With no costumes or scenery, and with minimal actions (though his eyebrows alone could speak volumes) James brought to life the story of the gallant knight bewitched by an enchantress and trapped in the forest forever. Then a very different spine-chilling effect in Schumann’s Mondnacht as James portrayed a soul flying in the moonlight across a silent land.

Hamish, Caroline and James in the Festival Centre foyer
Hamish, Caroline and James in the Festival Centre foyer

In five songs from the great blossoming of English songwriting in the early twentieth century, the trio achieved an even greater emotional impact. Caroline sang Quilter’s ‘Weep you no more, sad fountains’ with a profound sympathy. James’ ‘In Flanders’ by Gurney and ‘To Lizbie Browne’ by Finzi were achingly beautiful.

From the start Hamish had established that he was not so much an accompanist as a recital partner, his piano being an essential ‘voice’ in the whole. This remained the case throughout the second half of the programme which focussed on arias from opera.
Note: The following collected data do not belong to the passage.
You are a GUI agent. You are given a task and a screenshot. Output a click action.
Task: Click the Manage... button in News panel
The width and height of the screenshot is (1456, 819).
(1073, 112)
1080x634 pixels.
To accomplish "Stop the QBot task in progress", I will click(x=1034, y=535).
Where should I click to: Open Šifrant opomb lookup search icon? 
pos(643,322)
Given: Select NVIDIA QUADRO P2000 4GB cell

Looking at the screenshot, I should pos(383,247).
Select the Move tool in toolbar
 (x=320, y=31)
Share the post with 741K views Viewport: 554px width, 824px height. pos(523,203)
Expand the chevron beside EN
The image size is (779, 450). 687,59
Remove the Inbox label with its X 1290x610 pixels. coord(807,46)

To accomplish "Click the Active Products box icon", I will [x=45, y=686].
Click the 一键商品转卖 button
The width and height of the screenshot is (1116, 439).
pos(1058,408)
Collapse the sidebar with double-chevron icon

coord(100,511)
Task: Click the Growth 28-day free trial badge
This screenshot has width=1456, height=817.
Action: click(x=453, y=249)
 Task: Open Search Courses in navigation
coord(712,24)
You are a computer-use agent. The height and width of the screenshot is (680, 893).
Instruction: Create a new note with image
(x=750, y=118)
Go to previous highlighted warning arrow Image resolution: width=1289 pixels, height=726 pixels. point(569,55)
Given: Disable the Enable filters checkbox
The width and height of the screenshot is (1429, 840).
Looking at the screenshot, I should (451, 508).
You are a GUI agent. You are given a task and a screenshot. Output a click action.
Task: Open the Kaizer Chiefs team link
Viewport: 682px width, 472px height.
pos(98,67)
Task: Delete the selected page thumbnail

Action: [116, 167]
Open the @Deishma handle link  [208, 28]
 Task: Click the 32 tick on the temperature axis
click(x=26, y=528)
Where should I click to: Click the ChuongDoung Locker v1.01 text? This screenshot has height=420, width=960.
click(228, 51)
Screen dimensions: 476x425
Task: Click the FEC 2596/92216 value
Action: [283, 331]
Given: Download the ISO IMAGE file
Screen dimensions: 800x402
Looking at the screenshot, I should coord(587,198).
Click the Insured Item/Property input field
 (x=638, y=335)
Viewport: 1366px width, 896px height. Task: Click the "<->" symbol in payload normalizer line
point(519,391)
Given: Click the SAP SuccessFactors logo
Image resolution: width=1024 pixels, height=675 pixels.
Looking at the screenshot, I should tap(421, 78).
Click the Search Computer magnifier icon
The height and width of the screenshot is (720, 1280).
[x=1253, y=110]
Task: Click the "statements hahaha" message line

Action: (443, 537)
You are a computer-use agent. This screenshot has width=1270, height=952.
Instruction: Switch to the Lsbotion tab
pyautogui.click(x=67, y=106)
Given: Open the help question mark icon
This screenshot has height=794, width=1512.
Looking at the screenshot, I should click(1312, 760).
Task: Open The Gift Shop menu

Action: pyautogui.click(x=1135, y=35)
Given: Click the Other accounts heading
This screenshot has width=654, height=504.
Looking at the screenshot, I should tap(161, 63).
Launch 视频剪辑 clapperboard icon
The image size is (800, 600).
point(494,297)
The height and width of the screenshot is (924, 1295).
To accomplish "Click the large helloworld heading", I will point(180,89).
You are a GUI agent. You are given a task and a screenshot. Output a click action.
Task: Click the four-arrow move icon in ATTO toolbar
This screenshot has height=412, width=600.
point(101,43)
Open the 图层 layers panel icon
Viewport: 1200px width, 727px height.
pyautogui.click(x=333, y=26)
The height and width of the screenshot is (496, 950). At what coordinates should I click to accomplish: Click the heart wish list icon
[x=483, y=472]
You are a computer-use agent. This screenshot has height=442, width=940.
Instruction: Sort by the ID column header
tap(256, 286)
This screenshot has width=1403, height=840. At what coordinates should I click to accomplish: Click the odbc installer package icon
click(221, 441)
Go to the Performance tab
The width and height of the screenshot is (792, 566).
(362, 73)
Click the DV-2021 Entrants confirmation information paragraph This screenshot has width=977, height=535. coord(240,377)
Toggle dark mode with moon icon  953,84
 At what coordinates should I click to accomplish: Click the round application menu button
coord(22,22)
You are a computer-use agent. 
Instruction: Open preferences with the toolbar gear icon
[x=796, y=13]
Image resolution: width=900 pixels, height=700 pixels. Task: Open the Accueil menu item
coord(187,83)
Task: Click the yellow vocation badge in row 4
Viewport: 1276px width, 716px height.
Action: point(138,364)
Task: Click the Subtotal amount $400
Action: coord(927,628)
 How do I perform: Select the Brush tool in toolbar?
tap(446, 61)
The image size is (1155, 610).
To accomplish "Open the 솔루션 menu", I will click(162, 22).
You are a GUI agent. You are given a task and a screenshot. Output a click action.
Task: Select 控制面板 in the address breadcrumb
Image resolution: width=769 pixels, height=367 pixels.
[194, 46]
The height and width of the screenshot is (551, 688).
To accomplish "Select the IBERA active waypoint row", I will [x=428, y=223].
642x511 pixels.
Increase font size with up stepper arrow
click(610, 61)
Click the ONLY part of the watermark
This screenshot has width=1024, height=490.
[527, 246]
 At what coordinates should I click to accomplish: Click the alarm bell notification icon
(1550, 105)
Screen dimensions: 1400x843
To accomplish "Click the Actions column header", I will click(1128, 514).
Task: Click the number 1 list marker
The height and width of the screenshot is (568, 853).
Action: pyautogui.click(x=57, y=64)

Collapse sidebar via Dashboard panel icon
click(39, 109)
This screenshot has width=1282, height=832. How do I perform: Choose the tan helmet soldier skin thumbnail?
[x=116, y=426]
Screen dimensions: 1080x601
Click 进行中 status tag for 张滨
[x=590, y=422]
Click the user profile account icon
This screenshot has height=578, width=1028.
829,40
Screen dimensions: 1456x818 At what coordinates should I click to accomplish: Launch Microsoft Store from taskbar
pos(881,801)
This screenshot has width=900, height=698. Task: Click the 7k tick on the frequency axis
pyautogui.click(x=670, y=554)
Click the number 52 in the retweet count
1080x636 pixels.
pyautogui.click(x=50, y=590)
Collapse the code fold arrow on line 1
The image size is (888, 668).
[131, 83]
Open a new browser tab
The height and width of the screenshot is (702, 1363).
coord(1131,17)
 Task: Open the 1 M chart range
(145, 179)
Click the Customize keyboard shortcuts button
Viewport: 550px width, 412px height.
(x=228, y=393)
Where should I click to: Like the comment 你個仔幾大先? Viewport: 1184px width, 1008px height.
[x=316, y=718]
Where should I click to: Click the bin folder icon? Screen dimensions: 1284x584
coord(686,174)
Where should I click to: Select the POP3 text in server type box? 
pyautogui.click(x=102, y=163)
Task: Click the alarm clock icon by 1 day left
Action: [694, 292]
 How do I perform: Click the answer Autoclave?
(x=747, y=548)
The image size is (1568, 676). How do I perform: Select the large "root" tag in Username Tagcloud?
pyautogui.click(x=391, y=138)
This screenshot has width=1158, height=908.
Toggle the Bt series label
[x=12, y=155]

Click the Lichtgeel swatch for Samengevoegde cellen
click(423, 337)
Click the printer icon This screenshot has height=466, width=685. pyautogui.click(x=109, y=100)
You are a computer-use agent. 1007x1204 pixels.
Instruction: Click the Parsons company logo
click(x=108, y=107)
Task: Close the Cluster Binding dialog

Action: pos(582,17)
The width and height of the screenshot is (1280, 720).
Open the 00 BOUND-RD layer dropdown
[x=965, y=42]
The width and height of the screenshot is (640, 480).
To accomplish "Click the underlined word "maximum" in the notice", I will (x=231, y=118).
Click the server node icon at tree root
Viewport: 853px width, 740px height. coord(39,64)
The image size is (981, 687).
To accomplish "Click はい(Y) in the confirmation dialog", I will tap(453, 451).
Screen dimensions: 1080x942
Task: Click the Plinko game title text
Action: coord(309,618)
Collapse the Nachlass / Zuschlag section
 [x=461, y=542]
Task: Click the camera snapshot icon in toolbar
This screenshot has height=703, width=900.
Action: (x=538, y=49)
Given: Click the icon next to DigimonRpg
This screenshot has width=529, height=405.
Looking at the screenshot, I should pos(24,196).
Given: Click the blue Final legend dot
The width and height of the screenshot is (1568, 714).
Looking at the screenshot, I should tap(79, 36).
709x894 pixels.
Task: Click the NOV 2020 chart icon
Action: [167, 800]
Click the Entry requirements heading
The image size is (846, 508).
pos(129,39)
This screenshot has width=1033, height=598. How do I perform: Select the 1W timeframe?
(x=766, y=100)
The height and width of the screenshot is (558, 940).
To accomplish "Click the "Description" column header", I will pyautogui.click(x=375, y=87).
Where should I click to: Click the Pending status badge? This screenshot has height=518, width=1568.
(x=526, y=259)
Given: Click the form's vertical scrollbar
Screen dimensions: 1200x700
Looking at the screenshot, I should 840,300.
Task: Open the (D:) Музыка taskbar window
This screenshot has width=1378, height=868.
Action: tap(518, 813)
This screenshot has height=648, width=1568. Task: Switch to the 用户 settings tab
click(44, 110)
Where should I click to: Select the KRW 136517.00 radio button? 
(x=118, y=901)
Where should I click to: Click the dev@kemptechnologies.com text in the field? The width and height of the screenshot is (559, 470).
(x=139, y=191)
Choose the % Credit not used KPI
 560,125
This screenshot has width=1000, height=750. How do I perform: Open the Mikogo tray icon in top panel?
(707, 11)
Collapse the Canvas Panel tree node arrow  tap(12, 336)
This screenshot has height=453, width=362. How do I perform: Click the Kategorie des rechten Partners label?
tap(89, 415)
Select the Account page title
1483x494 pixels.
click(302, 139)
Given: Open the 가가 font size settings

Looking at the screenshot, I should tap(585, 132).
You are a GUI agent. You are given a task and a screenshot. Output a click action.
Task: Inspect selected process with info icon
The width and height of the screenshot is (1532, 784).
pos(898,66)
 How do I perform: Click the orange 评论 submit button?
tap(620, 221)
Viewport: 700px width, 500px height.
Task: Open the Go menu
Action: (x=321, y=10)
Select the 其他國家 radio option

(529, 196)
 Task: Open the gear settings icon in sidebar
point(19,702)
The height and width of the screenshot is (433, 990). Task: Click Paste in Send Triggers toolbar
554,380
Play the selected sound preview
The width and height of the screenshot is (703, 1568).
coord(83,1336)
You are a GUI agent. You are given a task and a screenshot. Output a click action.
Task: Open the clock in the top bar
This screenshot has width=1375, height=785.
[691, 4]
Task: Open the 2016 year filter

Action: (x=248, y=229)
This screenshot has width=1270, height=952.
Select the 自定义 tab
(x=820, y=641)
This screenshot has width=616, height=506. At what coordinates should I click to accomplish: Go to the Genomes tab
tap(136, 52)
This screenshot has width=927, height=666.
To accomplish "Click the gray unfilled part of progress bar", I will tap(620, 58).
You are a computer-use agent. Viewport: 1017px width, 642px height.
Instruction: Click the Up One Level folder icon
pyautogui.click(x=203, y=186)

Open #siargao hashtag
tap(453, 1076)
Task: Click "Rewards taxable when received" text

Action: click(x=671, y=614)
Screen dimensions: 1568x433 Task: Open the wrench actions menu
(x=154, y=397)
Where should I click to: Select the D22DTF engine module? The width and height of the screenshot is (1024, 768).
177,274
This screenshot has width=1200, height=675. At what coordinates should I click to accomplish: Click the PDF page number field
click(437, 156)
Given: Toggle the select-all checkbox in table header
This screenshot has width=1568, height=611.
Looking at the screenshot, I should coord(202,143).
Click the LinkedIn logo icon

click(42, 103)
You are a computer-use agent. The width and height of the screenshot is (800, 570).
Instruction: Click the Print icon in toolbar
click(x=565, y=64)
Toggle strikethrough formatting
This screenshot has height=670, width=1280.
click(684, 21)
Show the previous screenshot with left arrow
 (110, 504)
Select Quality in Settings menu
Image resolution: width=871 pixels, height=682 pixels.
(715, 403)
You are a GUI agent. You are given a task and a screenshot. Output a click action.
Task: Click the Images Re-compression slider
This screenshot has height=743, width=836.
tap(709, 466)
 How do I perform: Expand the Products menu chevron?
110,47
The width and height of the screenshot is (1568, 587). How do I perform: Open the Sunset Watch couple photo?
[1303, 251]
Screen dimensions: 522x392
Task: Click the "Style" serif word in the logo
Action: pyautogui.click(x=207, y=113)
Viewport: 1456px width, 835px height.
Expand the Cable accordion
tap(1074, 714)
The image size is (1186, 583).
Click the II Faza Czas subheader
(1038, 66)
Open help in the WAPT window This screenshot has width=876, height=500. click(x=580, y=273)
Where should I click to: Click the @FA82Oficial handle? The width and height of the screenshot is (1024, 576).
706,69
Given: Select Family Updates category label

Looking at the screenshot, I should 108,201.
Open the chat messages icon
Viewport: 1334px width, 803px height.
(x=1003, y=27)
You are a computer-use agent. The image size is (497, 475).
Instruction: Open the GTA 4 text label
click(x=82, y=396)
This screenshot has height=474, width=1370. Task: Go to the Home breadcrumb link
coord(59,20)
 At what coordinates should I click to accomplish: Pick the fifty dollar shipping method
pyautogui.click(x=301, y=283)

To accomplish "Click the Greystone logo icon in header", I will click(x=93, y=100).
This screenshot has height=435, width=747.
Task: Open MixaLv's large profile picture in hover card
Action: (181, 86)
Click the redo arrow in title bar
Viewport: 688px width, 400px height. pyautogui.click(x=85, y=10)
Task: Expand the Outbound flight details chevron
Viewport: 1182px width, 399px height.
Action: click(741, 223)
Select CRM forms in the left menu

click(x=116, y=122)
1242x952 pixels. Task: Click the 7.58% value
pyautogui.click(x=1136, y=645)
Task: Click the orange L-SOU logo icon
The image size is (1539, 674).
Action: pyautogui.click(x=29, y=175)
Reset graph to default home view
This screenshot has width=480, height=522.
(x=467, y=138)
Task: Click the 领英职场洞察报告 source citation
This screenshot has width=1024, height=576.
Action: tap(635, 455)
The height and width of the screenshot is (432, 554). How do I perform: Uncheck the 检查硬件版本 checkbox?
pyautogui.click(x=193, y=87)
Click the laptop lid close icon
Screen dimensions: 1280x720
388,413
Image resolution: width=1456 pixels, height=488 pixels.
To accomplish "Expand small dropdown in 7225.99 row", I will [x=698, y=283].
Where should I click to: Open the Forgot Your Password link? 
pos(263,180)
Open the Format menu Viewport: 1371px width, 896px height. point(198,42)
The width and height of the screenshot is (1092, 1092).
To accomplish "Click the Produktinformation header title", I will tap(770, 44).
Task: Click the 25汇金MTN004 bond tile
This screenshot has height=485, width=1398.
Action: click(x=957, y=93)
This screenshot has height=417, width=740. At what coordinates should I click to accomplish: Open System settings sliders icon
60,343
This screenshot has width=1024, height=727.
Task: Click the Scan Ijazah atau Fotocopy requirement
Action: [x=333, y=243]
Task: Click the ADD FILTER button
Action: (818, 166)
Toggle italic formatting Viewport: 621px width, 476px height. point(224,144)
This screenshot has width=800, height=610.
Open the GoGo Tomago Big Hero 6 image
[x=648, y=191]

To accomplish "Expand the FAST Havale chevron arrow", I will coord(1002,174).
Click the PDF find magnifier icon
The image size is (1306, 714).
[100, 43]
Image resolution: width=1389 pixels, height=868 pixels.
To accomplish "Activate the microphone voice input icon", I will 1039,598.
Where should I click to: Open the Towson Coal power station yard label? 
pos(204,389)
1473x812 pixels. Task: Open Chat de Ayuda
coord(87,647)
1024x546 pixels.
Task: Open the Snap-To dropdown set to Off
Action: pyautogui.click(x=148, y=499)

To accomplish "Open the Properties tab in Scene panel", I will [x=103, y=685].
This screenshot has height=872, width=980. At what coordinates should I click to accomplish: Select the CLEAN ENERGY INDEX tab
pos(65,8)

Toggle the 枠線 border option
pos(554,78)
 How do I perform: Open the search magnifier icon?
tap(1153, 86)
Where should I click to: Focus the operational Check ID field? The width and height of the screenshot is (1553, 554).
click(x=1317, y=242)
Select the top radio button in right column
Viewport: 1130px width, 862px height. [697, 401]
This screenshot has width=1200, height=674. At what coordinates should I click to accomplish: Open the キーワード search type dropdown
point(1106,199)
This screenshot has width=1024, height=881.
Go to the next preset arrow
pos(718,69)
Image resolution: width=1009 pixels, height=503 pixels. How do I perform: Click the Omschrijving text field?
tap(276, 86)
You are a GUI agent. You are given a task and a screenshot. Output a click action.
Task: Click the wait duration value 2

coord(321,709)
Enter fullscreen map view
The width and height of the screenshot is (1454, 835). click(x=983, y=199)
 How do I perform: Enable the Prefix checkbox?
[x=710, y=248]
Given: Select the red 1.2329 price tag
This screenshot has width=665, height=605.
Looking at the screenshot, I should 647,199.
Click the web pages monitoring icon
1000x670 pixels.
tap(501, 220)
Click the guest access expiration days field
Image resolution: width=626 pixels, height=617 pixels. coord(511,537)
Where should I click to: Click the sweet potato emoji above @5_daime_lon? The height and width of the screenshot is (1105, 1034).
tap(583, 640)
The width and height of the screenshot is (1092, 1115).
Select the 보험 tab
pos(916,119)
Here Hamish provided orchestral colour and atmosphere with such skill that during one round of applause he earned himself an unexpected call-out ‘Go Hamish!’ from the audience.

In the green room
In the green room

Caroline hit sustained high notes in Rimsky-Korsakov’s Snowmaiden’s aria which were sublime, while James mined the lower register with a hugely crowd-pleasing Toreador’s aria from Carmen. Next came a dip into musical theatre with a charmingly comic ‘Mister Snow’ from Rogers and Hammerstein’s Carousel and ‘Some Enchanted Evening’ from South Pacific. Some enchanted afternoon it was indeed.

The concert ended most appropriately with the romantic waltz duet from Lehár’s The Merry Widow. The trio were called back for an encore and gave a joyfully exuberant ‘Pa-pa-pa-pa-Papageno' from Mozart’s The Magic Flute.